I Hold You In Contempt
Just read through a good
article in the NYT by Arthur Brooks entitled “Our Culture of Contempt.”
Brooks rightly identifies
what I consider one of the most troubling trends in our society right now,
contempt for those who are not like you. Quoting Arthur Schopenhauer, Brooks
writes: contempt is “the unsullied conviction of the worthlessness of another.”
In today’s culture creating contempt for the other is the vehicle for promoting
your own agenda. Contempt is a mixture
of anger, disgust, and hate. Brooks points out that in the current political
climate “each side thinks it is driven by benevolence, while the other is evil
and motivated by hatred — and is, therefore, an enemy with whom one cannot
negotiate or compromise.” What Brooks observes I have experienced all too often
when holding an opposing view, I am vilified. In being contemptuous “we are
completely right and the other side is made up of knaves and fools. It strokes
our own biases while affirming our worst assumptions about those who disagree
with us.”
Dr. Susan Heitler sees
contempt as an arrogant ("I know best") disregard, dismissal and
denigration of others' concerns. When I allow contempt to foster it closes
minds and stops meaningful communication while destroying relationships as it
turns the other into a disgusting enemy not even worthy of consideration. John Gottman
sees contempt as the “kiss of death” in any relationship. Contemptuous speech is
toxic for everyone both speaker and hearer.

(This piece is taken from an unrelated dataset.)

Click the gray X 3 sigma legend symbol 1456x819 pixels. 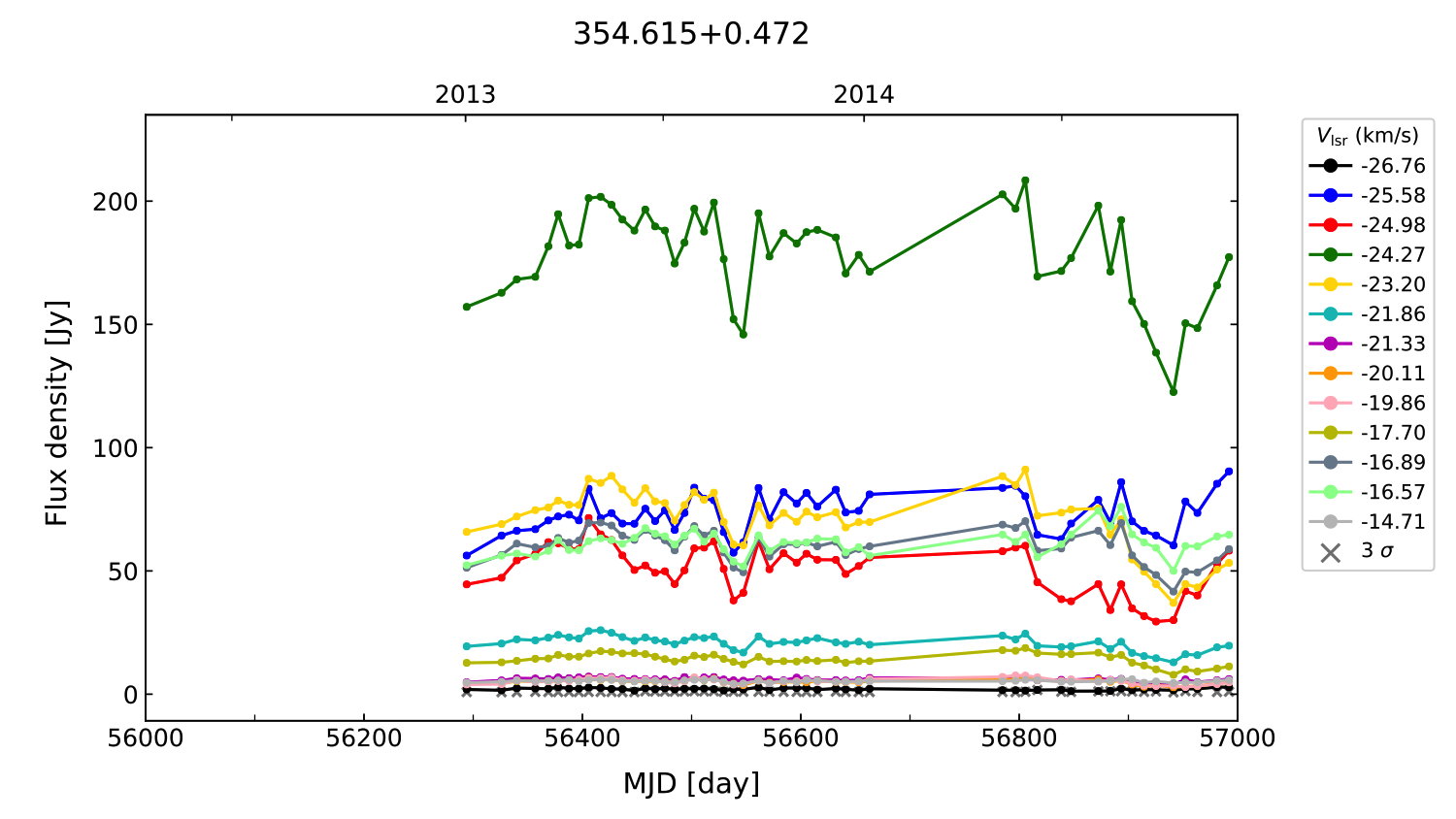pyautogui.click(x=1330, y=552)

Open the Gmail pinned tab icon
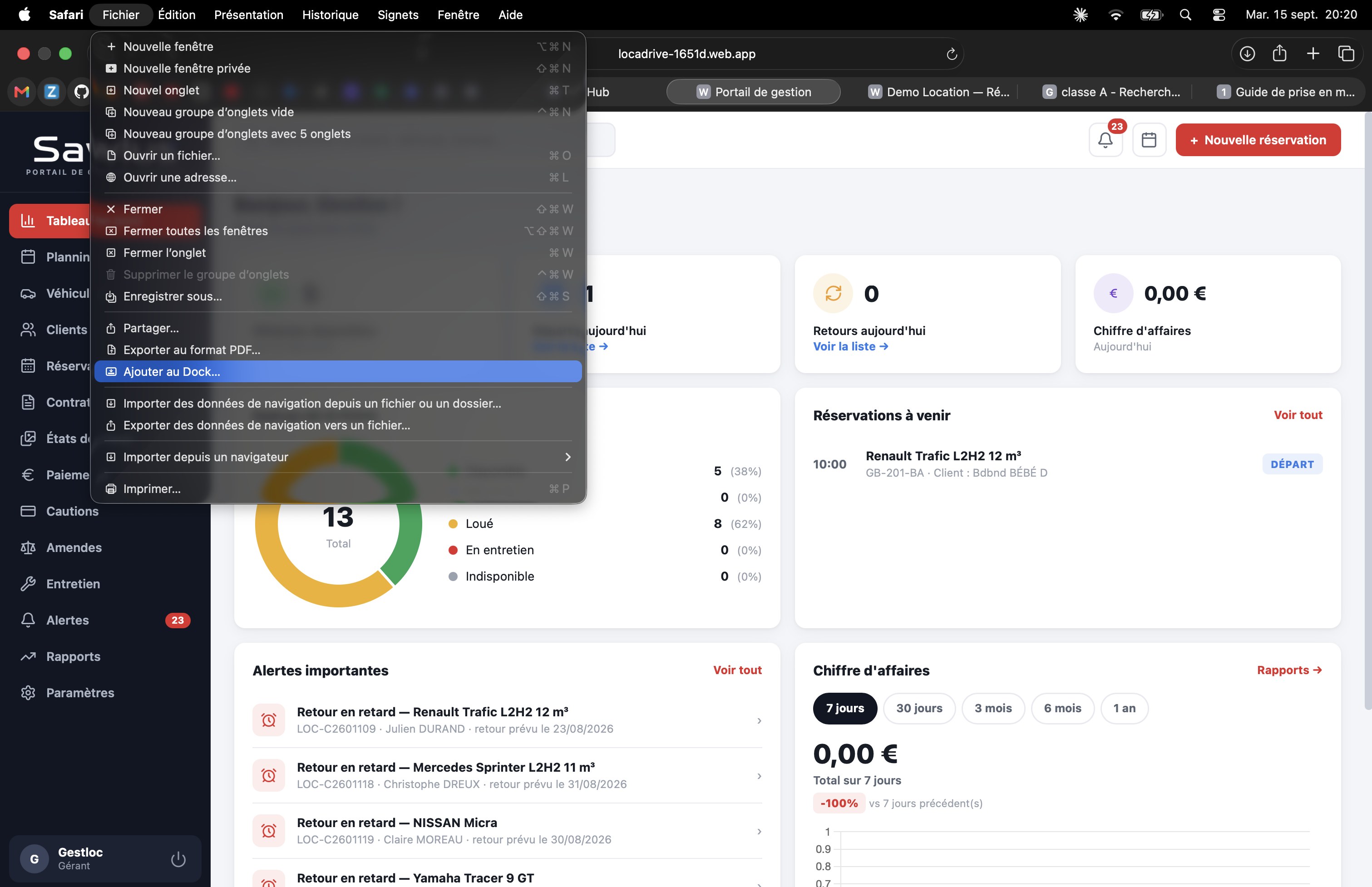tap(22, 92)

As a Christ follower, I must
rid myself of any speech or behavior that is motivated by contempt regardless
of how well veiled it may be. I have used humor and sarcasm to ridicule not
only an idea or opinion but the person themselves in an attempt to diminish them.
This is blatant disrespect for a fellow human being and behavior inconsistent
with discipleship. I can disagree with a thought without belittling the person.
I must replace contempt with empathy in order to hear and validate the humanity
of the person I even while vehemently disagreeing with their position.